DOCUMENT SECTION:
BEGIN

Characterization of growing cilia and ciliary tip regions

In order to characterize ciliary development using the length of the entire cilium and the length of the tip region, average lengths of these features were plotted as functions of time. The ciliary tip region measurements appeared to exhibit the following characteristics: the ciliary tip region started at length zero, and it then sequentially reached a local maximum, an inflection point, and asymptotically approached a final length. Based on these conditions, a curve of best fit was determined using a quotient of two trinomials of the form (ax3 + bx2 + cx)/(dx3 + ex2 + fx + g). From these curves, the local maxima and horizontal asymptotes were determined. In order to characterize the length of the entire cilium as a function of time, we fit our data to the solution to the differential equation described in15.

Cryo-EM sample preparation

Preparation of isolated cilia for cryo-EM observation was carried out using 300-mesh copper grids with a thin, continuous carbon coating that had been glow-discharged for 30 s immediately before sample preparation. A 2.5 µl aliquot of 0.1% poly-L-lysine (w/v in water) was applied to the grid for 1 minute. The grid was blotted, and subsequently washed twice in water. Then, water was applied to the grid a third time, and the grid was loaded into the Gatan CryoPlunger3. The grid was blotted, and a 2.5 µl aliquot of cilia specimen that had been mixed 3:1 with 15 nm gold particles was applied to it for 20 s. Then, single-side blotting was used to blot the grid for 6.0 s before plunging into liquid ethane at −174 °C. The frozen grids were stored in liquid nitrogen until loaded into a JEOL-JEM3200FSC/PP electron microscope. Data were acquired using either a CCD camera or a Gatan K2 Summit direct-electron detector.

END

REQUIRED ACTIONS:
(A) Answer these questions from the methods excerpt:
(i) What form of function was used for the curve of best fit to the ciliary tip region measurements?
(ii) For how long were the copper grids glow-discharged before sample preparation?
(iii) At what temperature was the liquid ethane used for plunging?
(B) From the methods excerpt, pull out the passage between "Characterization of growing" and "equation described in15.", inclusive, copying it word for word.

EXTRACTED INFORMATION:
BEGIN

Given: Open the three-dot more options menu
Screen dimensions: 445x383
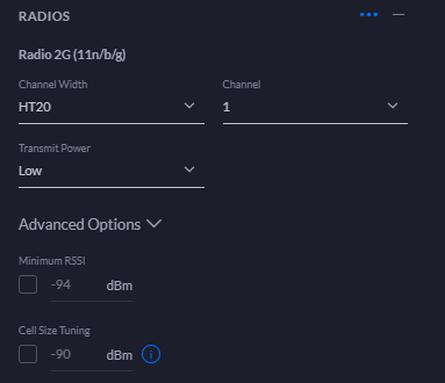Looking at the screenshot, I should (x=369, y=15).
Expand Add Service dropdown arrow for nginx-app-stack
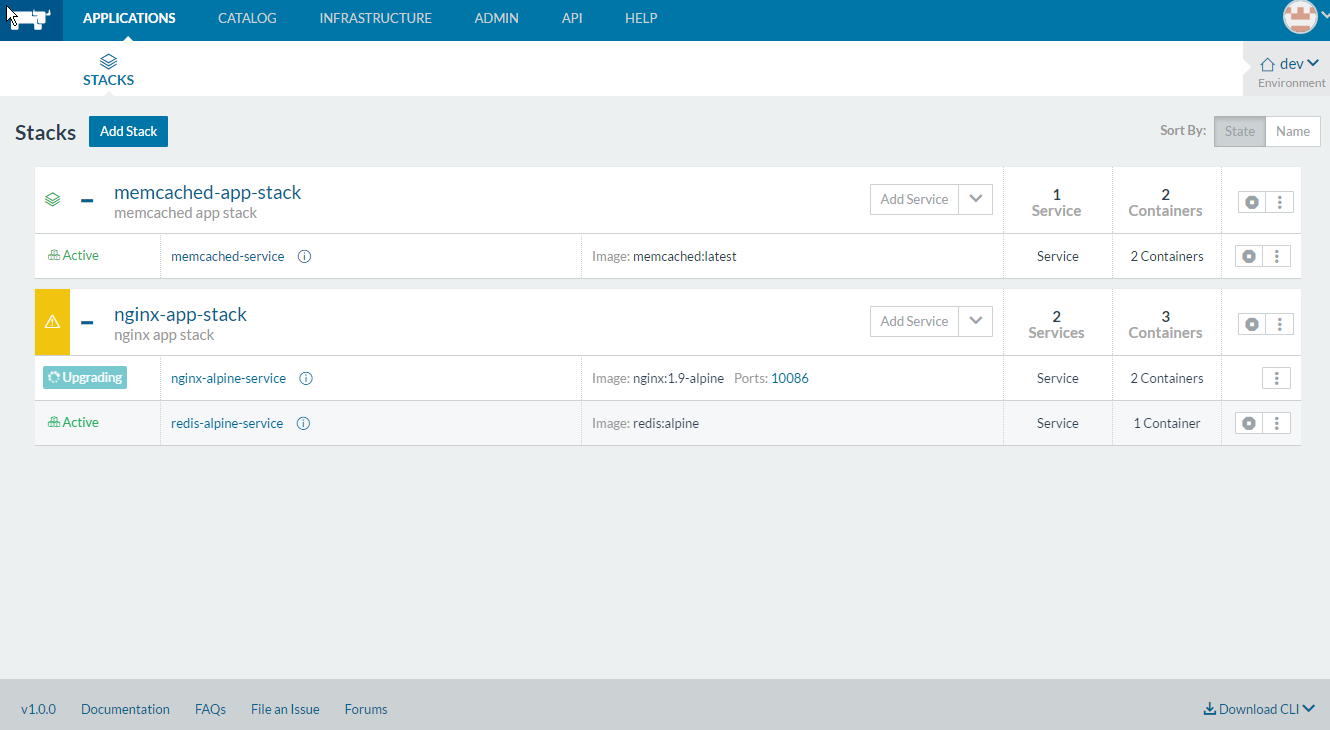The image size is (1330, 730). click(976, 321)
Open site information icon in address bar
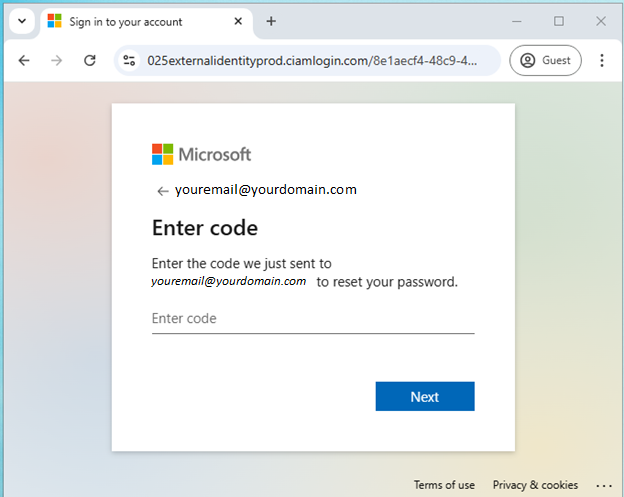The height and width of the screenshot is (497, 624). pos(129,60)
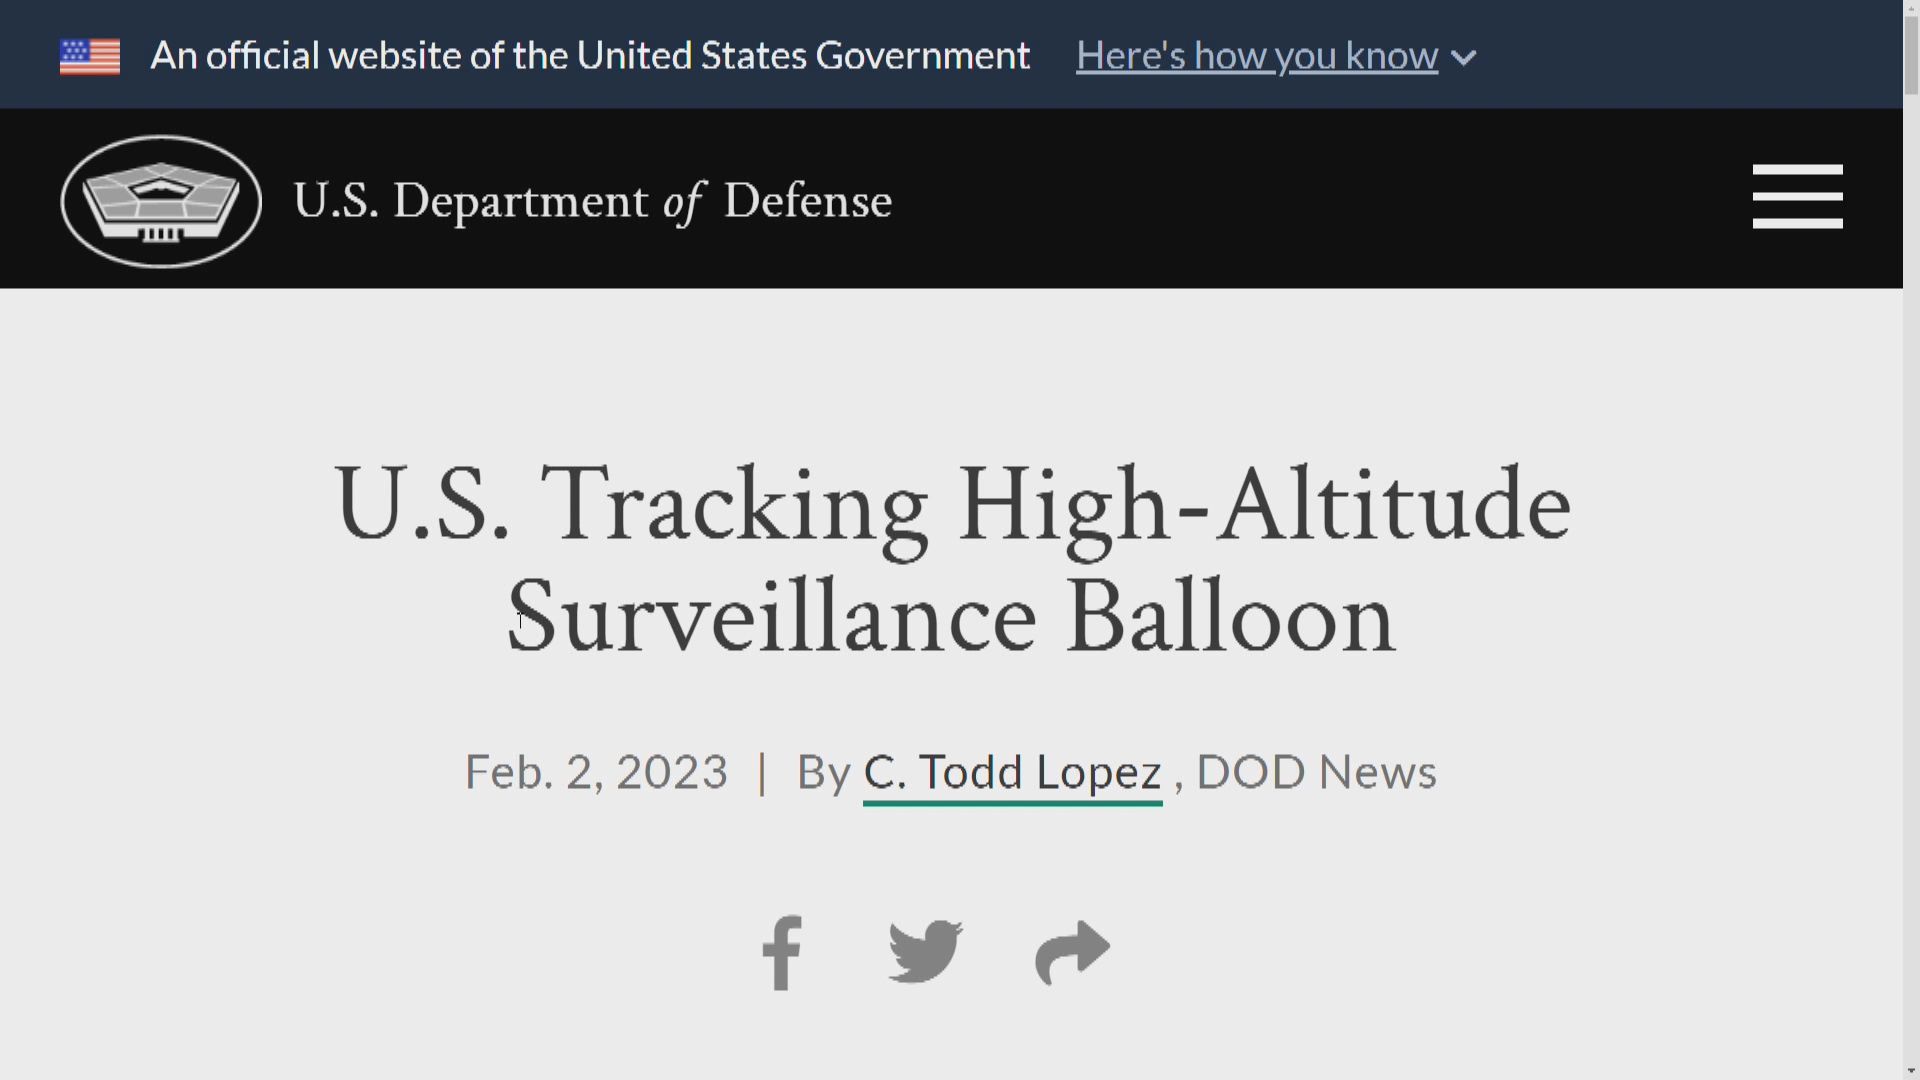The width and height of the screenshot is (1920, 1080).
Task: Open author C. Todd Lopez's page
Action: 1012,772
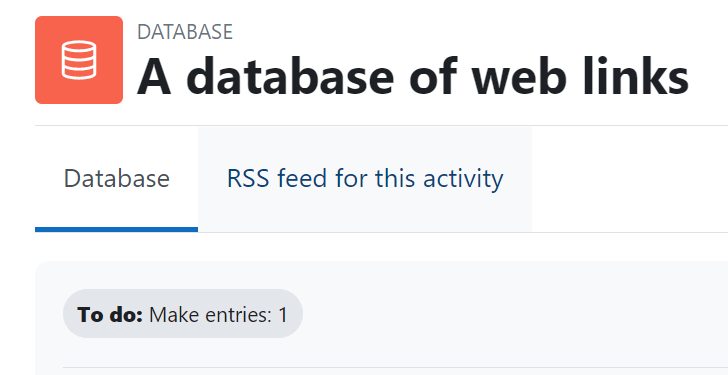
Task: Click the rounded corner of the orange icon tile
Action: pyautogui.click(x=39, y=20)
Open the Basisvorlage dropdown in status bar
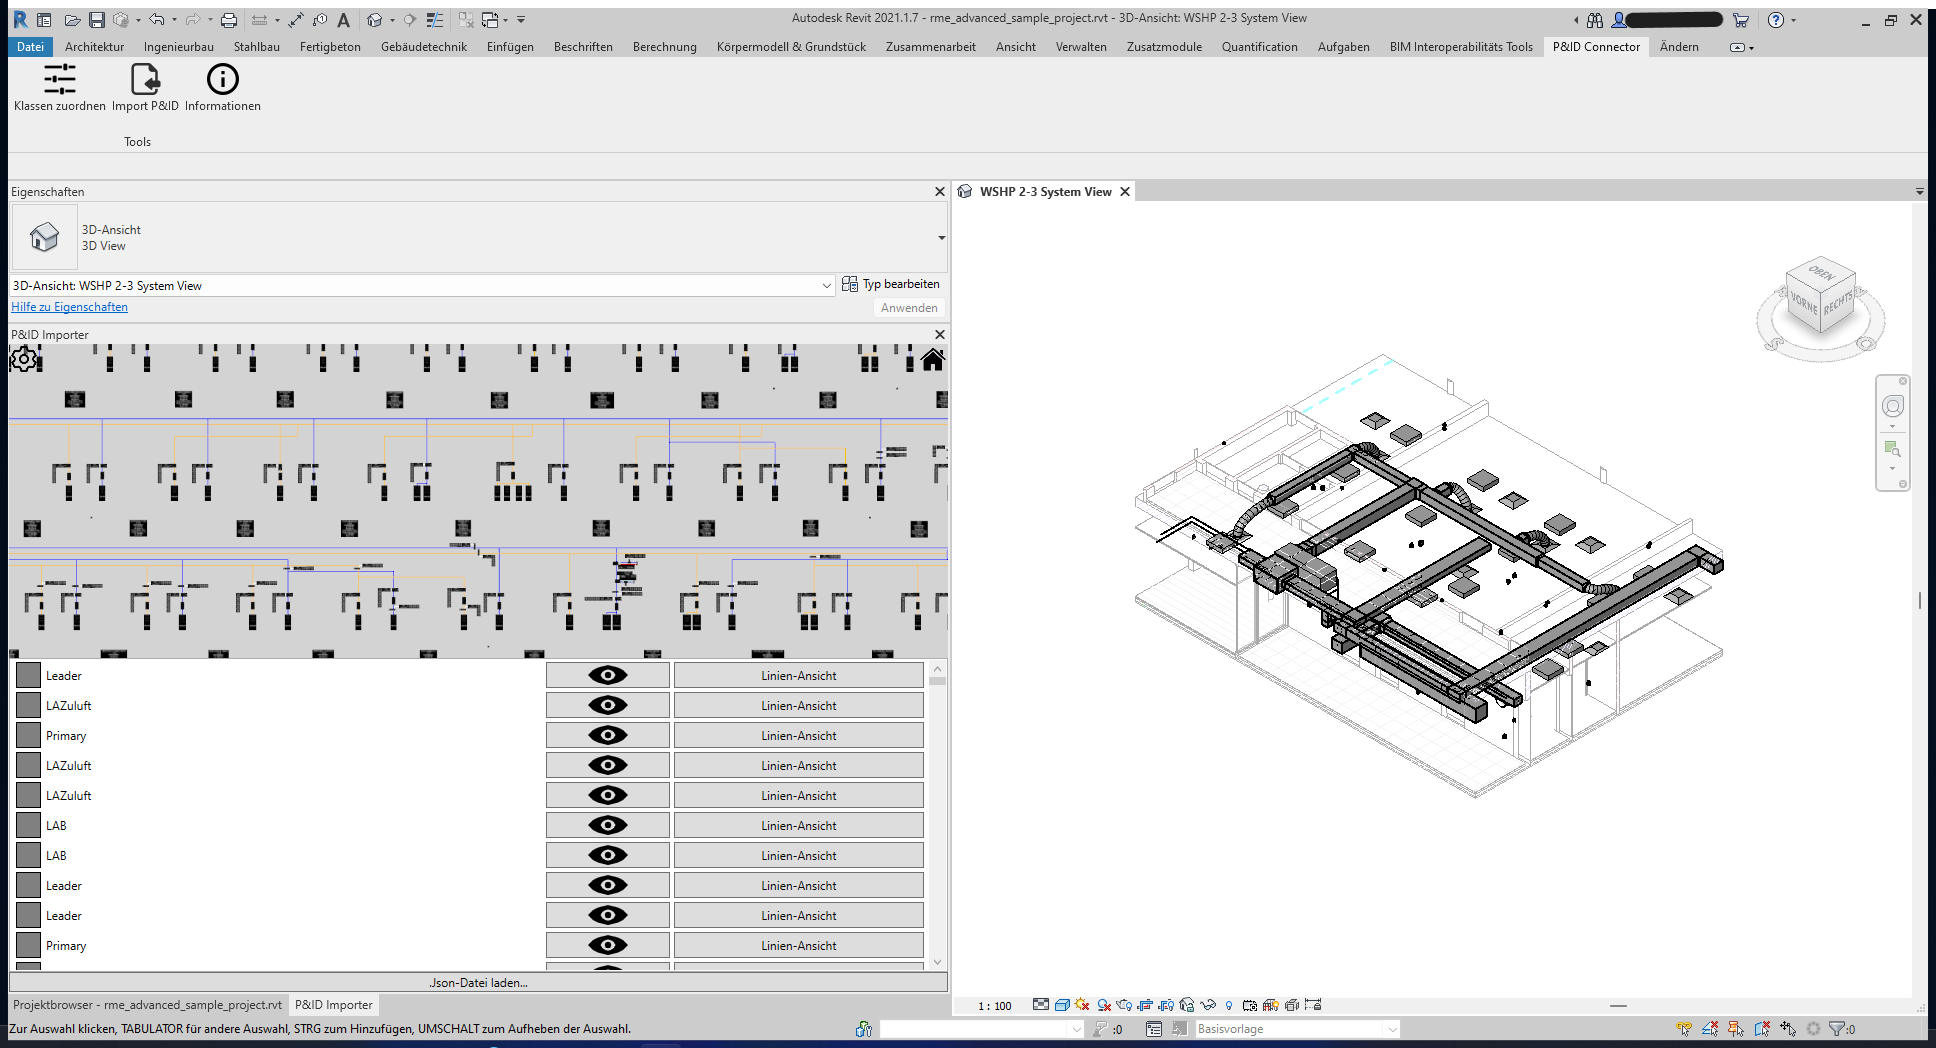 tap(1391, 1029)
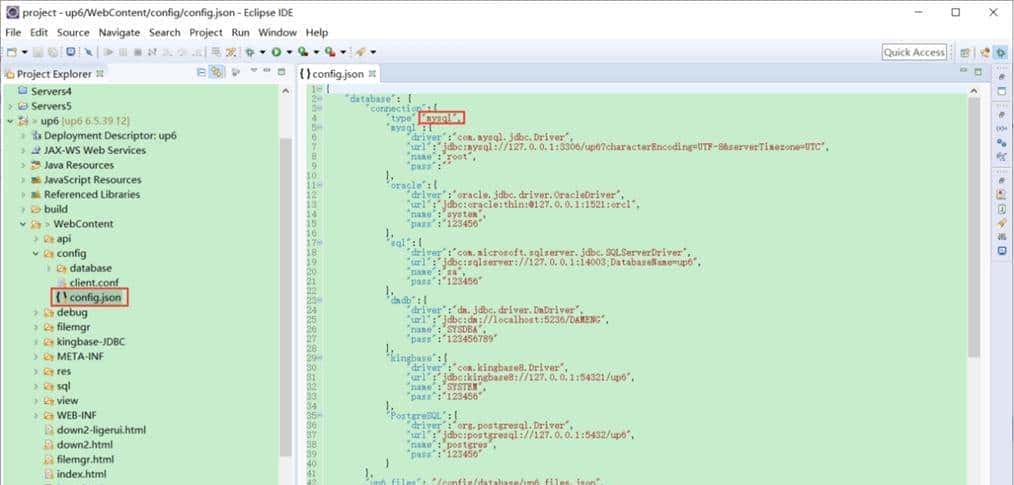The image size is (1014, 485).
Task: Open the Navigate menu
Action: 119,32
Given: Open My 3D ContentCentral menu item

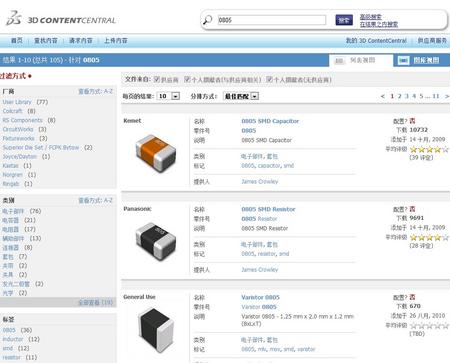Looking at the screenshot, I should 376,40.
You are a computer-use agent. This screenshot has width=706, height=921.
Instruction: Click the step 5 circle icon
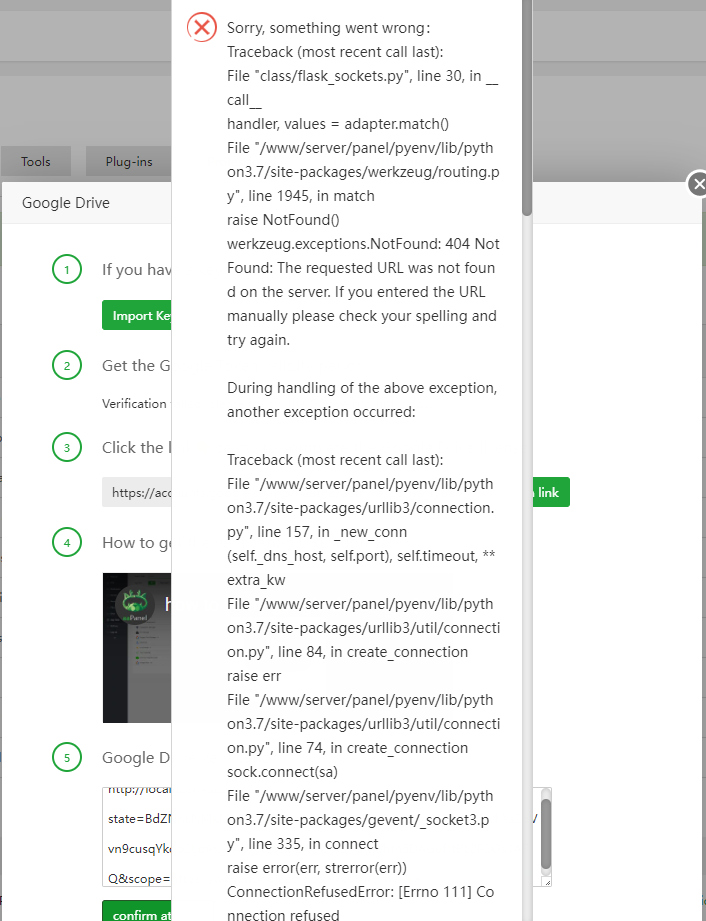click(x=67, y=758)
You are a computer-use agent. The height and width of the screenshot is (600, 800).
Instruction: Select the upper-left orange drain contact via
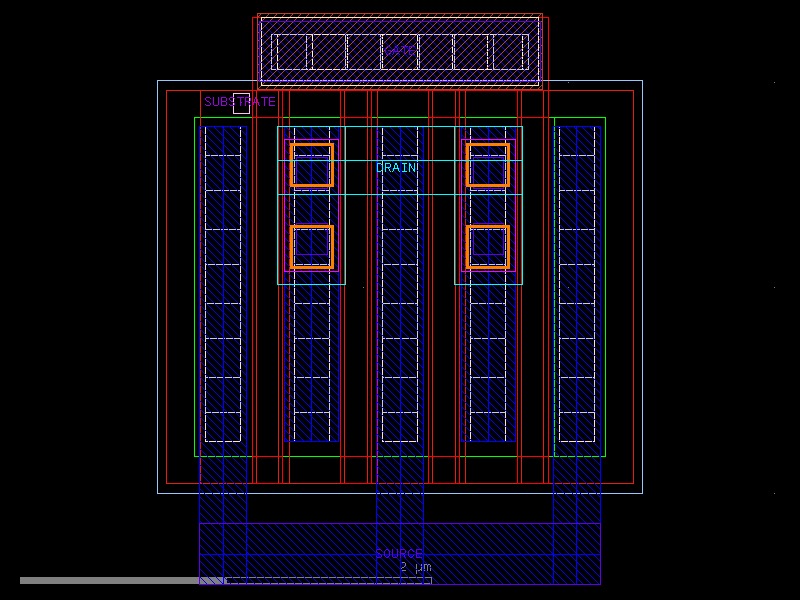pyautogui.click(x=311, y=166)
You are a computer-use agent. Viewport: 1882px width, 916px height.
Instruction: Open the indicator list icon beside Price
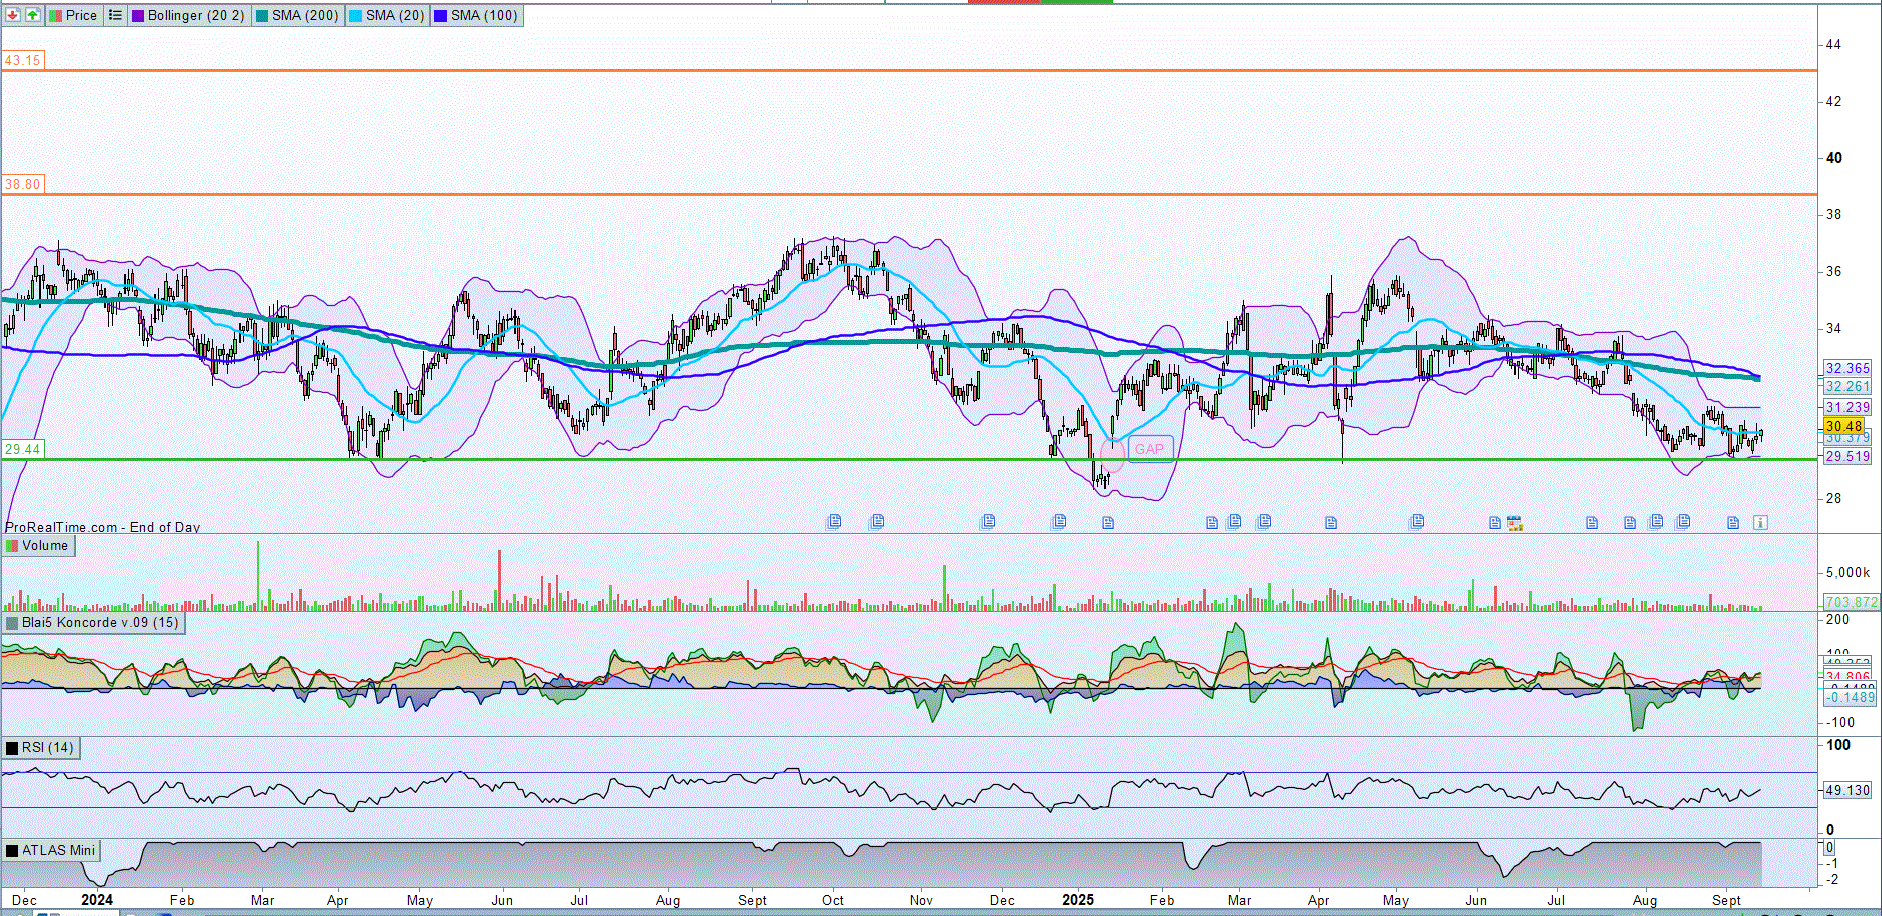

END

RESULTS IN ORDER:
(A)
(i) A quotient of two trinomials of the form (ax3 + bx2 + cx)/(dx3 + ex2 + fx + g).
(ii) 30 s.
(iii) −174 °C.

(B)
Characterization of growing cilia and ciliary tip regions

In order to characterize ciliary development using the length of the entire cilium and the length of the tip region, average lengths of these features were plotted as functions of time. The ciliary tip region measurements appeared to exhibit the following characteristics: the ciliary tip region started at length zero, and it then sequentially reached a local maximum, an inflection point, and asymptotically approached a final length. Based on these conditions, a curve of best fit was determined using a quotient of two trinomials of the form (ax3 + bx2 + cx)/(dx3 + ex2 + fx + g). From these curves, the local maxima and horizontal asymptotes were determined. In order to characterize the length of the entire cilium as a function of time, we fit our data to the solution to the differential equation described in15.